#### [What is needed]
Retype the entries below, starting with the line that contains "Where should I" and going on through the line that contains "(x=314, y=31)". Leave the pictures out of your answer.

--- start Exercise materials ---

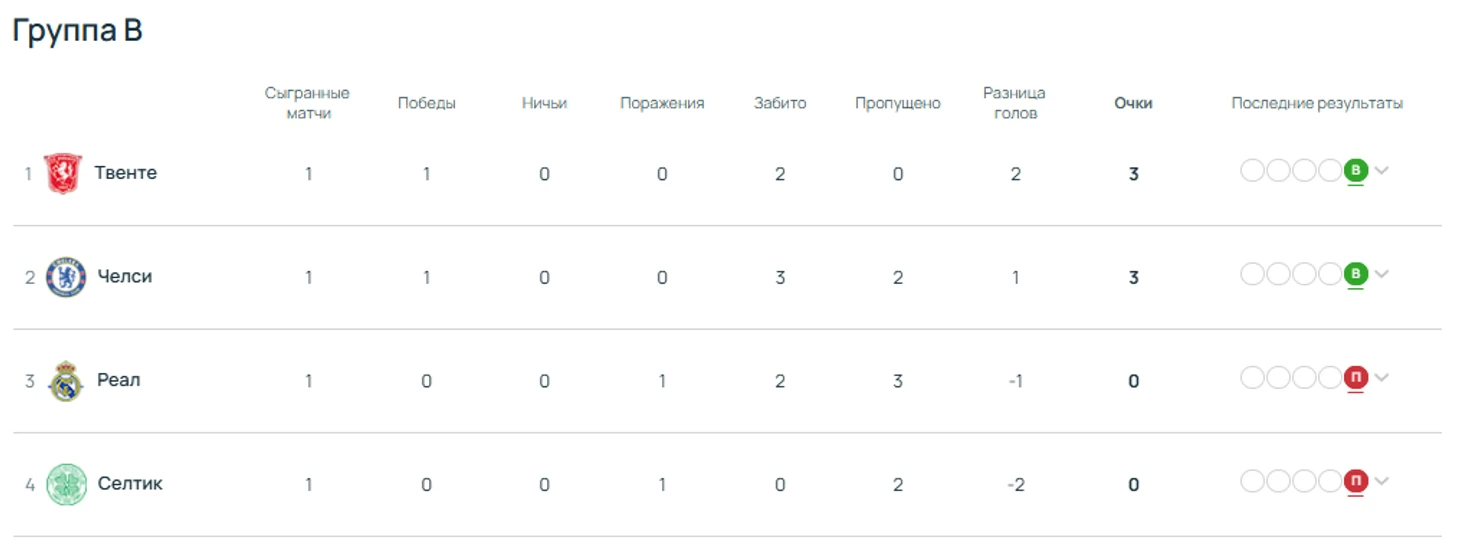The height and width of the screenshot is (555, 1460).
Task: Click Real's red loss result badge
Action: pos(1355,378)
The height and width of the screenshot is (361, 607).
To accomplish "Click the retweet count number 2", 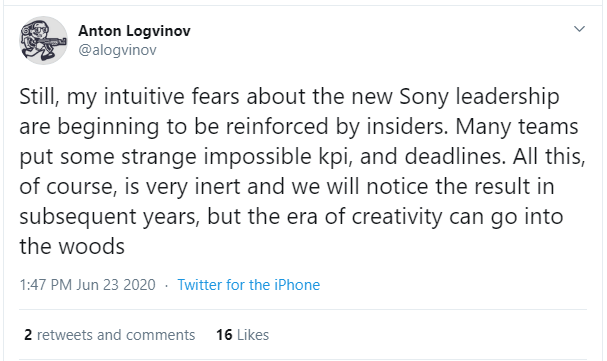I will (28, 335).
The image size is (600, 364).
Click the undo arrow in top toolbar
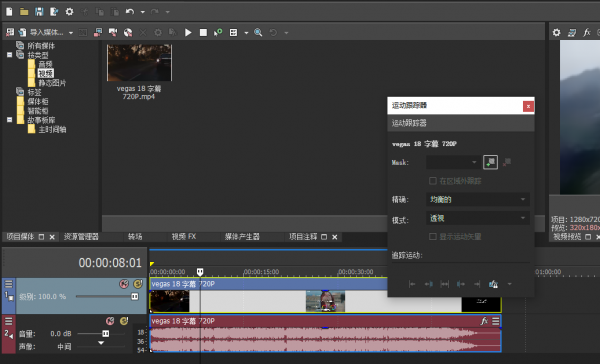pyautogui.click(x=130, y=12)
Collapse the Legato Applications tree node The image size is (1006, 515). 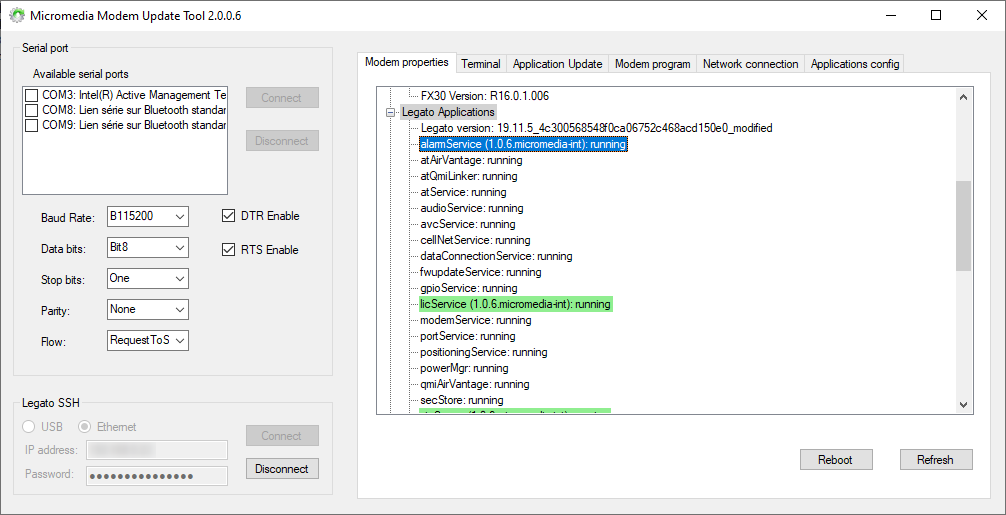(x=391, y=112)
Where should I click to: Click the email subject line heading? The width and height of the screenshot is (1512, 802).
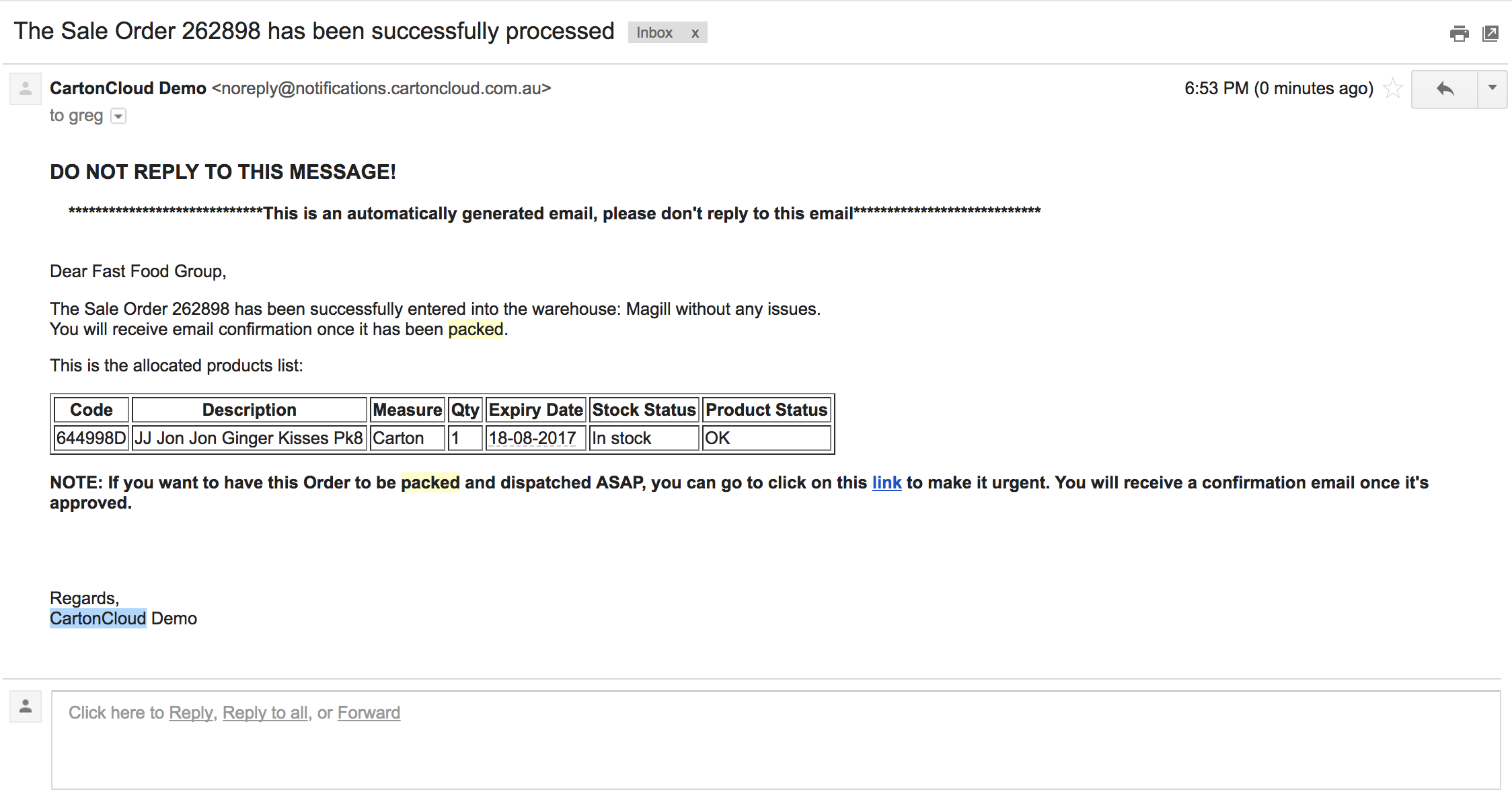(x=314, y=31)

--- end Exercise materials ---
--- start Exercise materials ---

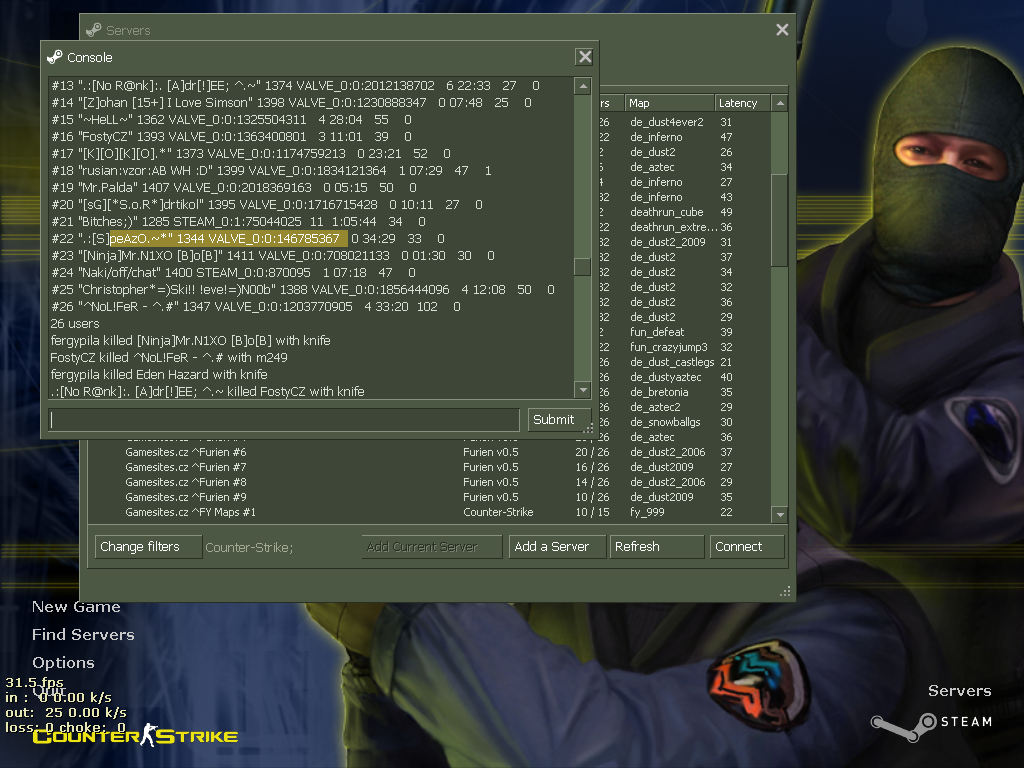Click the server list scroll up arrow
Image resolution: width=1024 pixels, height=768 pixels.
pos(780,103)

--- end Exercise materials ---

#### [Answer to this problem]
Where should I click to: Click the email subject line heading? The width and height of the screenshot is (1512, 802).
(x=314, y=31)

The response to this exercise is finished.